Submitted by Darren Poley

Darren Poley is the Humanities/Theology librarian at Falvey Memorial Library and he is the second staff member to graciously share some of his personal poetry with us for our Advent calendar. Darren wrote this piece in August of 2014 with the dedication “to my friend Father K. Brewster Hastings, Pastor of St.

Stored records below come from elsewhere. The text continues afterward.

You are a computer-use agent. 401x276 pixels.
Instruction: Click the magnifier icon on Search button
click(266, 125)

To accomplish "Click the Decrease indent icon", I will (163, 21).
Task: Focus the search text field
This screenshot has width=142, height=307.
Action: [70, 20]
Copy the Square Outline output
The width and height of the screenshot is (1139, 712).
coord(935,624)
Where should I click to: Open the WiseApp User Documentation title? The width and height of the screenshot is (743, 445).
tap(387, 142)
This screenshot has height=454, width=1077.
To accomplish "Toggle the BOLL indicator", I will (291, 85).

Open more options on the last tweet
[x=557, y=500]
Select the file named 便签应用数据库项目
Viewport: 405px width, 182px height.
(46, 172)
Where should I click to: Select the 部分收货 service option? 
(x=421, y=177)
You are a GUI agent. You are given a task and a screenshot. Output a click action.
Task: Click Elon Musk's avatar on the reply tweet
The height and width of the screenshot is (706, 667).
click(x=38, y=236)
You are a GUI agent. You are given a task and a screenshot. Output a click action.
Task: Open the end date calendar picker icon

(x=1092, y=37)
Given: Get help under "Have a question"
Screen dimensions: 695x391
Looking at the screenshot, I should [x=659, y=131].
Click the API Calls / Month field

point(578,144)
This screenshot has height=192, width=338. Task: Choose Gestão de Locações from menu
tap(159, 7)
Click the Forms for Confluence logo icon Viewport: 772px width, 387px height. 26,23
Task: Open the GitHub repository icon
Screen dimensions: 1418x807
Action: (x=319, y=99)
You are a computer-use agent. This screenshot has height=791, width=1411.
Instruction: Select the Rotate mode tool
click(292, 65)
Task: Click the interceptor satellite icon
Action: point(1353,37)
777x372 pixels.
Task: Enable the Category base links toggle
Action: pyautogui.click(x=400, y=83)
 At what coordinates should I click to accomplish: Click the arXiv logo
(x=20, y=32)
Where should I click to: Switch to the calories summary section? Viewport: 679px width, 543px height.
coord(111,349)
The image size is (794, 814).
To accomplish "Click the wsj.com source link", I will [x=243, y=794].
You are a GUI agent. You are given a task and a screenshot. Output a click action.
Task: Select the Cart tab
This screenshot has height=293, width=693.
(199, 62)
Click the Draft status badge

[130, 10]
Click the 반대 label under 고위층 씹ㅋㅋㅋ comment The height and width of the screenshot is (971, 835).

Anne’s Episcopal Church, Abington, Penna.”

 


A Triptych in Verse in honor of the Blessed Virgin Mary
By Darren Poley

Did It Rain In Galilee?

Holy Virgin do you delight in the rain?
Our heavenly Father sets the waters to move.
The waters are good and bring life from the earth.
They are there in the six days of Creation.
They are there when the earth was flooded.
Theotokos, do you delight in the rain?

Through your son, your only child, all things were made.
Jesus wept.
Daughter of the Father – Mother of the Son – chaste spouse of the Holy Spirit:
Did you weep with joy in Nazareth?
Did you weep with sadness in Jerusalem?
Rachel wept for her children.

Mother of God, mother of all;
Do you weep now for your children?
When you beheld the face of the glory of Israel;
That enlightens the benighted gentiles still:
Did you weep with joy in Bethlehem?
Did you weep with sadness in the cave made into a stable?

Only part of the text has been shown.